Word for word, retype each record shown below.

━━━━━ DATA SUPPLIED

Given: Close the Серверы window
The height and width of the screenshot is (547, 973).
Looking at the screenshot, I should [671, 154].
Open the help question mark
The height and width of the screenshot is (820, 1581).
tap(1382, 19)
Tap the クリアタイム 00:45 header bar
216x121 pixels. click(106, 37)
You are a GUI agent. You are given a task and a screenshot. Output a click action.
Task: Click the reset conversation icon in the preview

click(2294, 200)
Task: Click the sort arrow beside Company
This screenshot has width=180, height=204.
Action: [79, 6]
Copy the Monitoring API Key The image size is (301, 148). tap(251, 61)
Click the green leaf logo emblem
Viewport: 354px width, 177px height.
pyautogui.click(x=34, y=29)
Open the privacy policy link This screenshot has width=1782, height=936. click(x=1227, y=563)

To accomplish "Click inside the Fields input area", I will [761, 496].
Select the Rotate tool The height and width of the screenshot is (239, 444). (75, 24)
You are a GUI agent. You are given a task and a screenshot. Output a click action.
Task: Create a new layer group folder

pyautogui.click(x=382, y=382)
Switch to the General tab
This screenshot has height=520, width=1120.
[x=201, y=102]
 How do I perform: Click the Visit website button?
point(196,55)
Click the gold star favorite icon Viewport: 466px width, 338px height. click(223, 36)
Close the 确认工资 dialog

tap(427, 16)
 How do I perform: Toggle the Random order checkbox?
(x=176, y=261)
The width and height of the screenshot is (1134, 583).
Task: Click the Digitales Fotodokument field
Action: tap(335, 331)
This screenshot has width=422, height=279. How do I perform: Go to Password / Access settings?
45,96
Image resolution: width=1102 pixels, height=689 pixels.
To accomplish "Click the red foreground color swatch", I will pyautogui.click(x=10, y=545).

━━━━━━━━━━

TASK RESPONSE:
Given: Close the Серверы window
The height and width of the screenshot is (547, 973).
Looking at the screenshot, I should [671, 154].
Open the help question mark
The height and width of the screenshot is (820, 1581).
tap(1382, 19)
Tap the クリアタイム 00:45 header bar
216x121 pixels. click(106, 37)
You are a GUI agent. You are given a task and a screenshot. Output a click action.
Task: Click the reset conversation icon in the preview

click(2294, 200)
Task: Click the sort arrow beside Company
This screenshot has width=180, height=204.
Action: [79, 6]
Copy the Monitoring API Key The image size is (301, 148). tap(251, 61)
Click the green leaf logo emblem
Viewport: 354px width, 177px height.
pyautogui.click(x=34, y=29)
Open the privacy policy link This screenshot has width=1782, height=936. click(x=1227, y=563)

To accomplish "Click inside the Fields input area", I will [761, 496].
Select the Rotate tool The height and width of the screenshot is (239, 444). (75, 24)
You are a GUI agent. You are given a task and a screenshot. Output a click action.
Task: Create a new layer group folder

pyautogui.click(x=382, y=382)
Switch to the General tab
This screenshot has height=520, width=1120.
[x=201, y=102]
 How do I perform: Click the Visit website button?
point(196,55)
Click the gold star favorite icon Viewport: 466px width, 338px height. click(223, 36)
Close the 确认工资 dialog

tap(427, 16)
 How do I perform: Toggle the Random order checkbox?
(x=176, y=261)
The width and height of the screenshot is (1134, 583).
Task: Click the Digitales Fotodokument field
Action: tap(335, 331)
This screenshot has width=422, height=279. How do I perform: Go to Password / Access settings?
45,96
Image resolution: width=1102 pixels, height=689 pixels.
To accomplish "Click the red foreground color swatch", I will pyautogui.click(x=10, y=545).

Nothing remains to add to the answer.